But if some members of the system completely shun other system members, eschewing dialogue and interchange, the system becomes brittle, not supple. The next catastrophe is apt to take it down the tubes.

Such member-to-member dialogue within a living dynamical system is yet more powerful than that. Kauffman shows that by virtue of it, the members "co-evolve." They learn better and better survival strategies as they adapt in response to others' adaptations.

This process of co-evolution, Kauffman reveals, even causes the fitness landacape itself to change. What were peaks can become valleys, and vice versa. Anyone who insists on not changing with the times is apt to disappear from the scene.

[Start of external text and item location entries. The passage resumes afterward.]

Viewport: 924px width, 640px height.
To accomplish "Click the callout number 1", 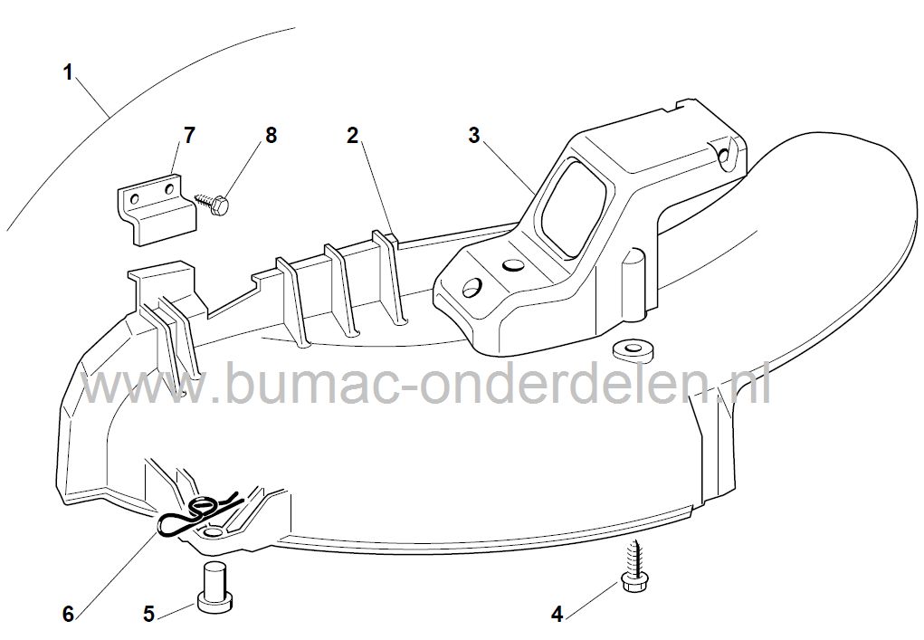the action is click(69, 73).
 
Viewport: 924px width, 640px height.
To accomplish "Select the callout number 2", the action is click(352, 136).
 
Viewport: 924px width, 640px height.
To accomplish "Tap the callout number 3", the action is click(474, 136).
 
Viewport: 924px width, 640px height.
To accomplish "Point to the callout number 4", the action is click(557, 615).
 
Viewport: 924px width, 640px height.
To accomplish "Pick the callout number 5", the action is click(148, 615).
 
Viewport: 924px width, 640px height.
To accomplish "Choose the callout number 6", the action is click(69, 615).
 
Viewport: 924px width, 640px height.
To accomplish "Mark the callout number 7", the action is click(189, 136).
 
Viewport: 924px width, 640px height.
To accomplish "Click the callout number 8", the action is click(271, 136).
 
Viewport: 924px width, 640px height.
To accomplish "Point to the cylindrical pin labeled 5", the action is click(216, 585).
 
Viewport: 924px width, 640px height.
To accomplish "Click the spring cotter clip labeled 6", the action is click(199, 513).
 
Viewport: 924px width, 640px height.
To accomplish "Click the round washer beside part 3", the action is click(633, 349).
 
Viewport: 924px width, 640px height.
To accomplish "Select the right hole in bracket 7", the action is click(171, 189).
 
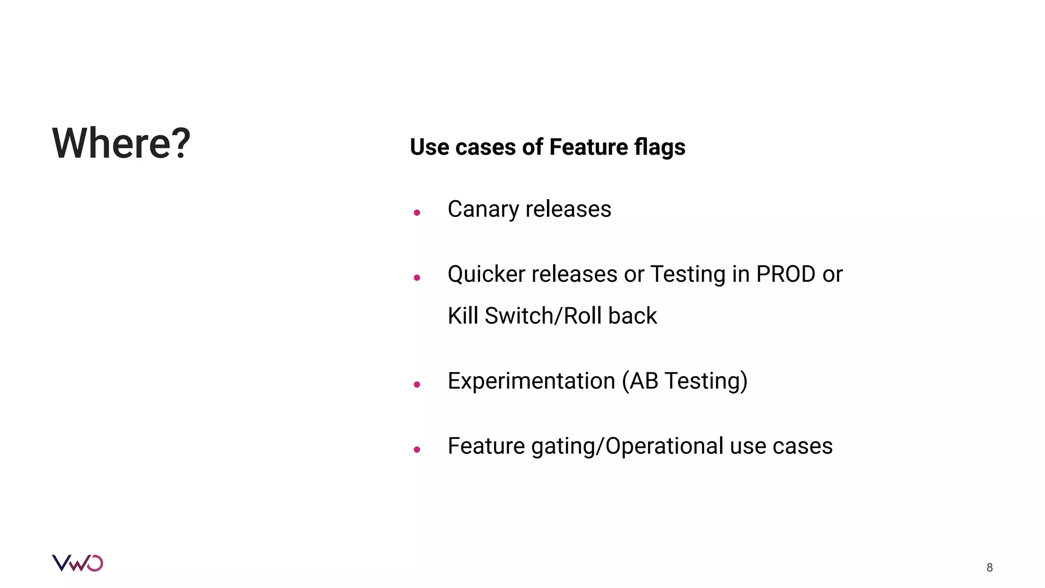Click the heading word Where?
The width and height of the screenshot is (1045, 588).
(121, 143)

The Jewish nation — but, thankfully, not the Jewish people — disappeared in about 70 A.D., after the siege and fall of Jerusalem, at about the time Christians were ceasing to call themselves a Jewish sect and were beginning to worship Jesus, not just as the longed-for messiah, but as true God come to earth. Yet I don't intend this as a retrospective "I told you so" story. I intend it to suggest, rather, the Jesus was a very wise man. He didn't need computer models and cyber-simulations to tell him that solidarity is powerful and dialogue is divine. He simply knew.

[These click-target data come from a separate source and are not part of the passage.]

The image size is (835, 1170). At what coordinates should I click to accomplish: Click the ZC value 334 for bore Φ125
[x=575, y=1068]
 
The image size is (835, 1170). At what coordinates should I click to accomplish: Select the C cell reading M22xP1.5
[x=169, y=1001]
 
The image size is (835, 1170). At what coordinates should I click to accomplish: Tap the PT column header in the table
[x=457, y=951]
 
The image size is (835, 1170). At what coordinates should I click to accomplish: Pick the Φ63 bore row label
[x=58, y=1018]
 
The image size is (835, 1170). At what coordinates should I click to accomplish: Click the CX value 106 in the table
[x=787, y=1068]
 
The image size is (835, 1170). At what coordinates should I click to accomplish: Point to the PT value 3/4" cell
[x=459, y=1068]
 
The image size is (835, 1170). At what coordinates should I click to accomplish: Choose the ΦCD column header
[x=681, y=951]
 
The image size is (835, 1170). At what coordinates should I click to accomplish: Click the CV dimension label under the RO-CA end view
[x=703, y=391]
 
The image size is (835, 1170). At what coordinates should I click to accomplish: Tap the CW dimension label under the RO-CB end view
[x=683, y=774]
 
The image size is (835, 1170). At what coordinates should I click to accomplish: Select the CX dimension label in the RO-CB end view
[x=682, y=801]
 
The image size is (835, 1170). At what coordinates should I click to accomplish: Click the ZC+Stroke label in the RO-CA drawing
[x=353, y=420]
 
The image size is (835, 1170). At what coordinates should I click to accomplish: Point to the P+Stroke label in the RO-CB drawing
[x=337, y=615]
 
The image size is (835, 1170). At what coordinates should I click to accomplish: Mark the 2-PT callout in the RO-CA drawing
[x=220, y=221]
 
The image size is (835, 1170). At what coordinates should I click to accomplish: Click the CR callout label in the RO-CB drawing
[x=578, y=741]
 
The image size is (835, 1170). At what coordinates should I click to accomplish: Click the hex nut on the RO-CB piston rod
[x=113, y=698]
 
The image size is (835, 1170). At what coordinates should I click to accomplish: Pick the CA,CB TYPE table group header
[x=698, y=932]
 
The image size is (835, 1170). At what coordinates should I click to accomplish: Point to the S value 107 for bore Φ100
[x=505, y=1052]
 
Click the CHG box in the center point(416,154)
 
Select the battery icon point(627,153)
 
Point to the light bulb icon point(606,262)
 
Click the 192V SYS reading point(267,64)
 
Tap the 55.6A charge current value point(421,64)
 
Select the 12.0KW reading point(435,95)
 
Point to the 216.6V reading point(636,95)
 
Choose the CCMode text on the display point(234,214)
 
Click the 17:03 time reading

The theologcial implication is clear. If, as Christians or as members of any other religion, we entrench ourselves behind ideological fortress walls on what is, or used to be, a much-vaunted fitness peak, we risk that the co-evolution going on around us will change the landscape, level our peak, and crumble our walls.

Now, to furnish a concrete example — and to risk the scorn of theological conservatives — I refer you to two posts I made to my A World of Doubt blog: Cardinal Keeler's Boycott and Of Pedestals and Fulcrums. The point of both was to criticize my local archbishop, Cardinal William Keeler, for refusing to share the stage at Loyola College's recent commencement exercises with New York City's ex-mayor Rudy Giuliani.

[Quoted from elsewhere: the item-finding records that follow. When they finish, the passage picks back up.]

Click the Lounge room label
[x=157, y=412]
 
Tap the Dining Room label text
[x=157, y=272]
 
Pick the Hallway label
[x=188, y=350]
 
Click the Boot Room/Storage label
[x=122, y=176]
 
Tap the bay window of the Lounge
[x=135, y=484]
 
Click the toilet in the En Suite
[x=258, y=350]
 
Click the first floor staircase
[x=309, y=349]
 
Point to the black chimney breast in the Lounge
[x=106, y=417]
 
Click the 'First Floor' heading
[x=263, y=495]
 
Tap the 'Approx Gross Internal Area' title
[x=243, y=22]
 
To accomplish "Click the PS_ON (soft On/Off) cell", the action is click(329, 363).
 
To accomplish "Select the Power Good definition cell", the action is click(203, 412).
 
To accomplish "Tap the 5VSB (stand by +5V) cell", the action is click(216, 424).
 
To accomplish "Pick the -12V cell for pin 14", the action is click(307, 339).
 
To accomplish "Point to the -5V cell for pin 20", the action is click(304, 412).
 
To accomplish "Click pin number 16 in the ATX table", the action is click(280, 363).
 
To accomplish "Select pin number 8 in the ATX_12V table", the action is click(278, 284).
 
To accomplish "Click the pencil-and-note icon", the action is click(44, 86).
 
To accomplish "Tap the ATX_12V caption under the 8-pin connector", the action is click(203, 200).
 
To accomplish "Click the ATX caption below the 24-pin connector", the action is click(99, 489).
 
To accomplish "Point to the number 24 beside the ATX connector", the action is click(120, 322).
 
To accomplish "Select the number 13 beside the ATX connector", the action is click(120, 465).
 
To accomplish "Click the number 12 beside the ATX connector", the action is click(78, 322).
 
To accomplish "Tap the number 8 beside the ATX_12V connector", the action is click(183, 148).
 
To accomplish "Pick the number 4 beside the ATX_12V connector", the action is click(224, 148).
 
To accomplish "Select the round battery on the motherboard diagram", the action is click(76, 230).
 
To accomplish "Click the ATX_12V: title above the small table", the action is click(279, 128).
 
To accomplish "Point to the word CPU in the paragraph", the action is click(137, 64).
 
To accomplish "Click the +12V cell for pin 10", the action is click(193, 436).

Giuliani was asked to furnish the keynote address in honor of his courageous leadership in the wake of the 9/11 World Trade Center attack, which occurred just as these graduates were beginning as freshmen. But Giuliani had gone on record, as a public official, as supporting women's abortion rights, however much he privately disapproves of abortion. So the Baltimore Archdiocese announced it would send no representative to the graduation ceremony of a Catholic instution of higher learning within its jurisdiction.

Not that the festivities would include words from Keeler or any of his minions, for archdiocese representatives do no customarily speak at Loyola graduations. Still, the cold shoulder was a symbolic way of saying no to dialogue with lay Catholic public servants who, like Giuliani and last year's presidential also-ran, Senator John Kerry, feel they should uphold the law of the land — which, since Roe v. Wade in 1973, permits abortions.

"No to dialogue" is not a salt-of-the-earth strategy. Dialogue and solidarity, not stiffness and self-righteousness, even in the most godly of causes, are the only way the salt which has "lost its saltiness" can be made salty again. They are the one way that systems threatened by chaos, dissolution, and death can be restored to life and health.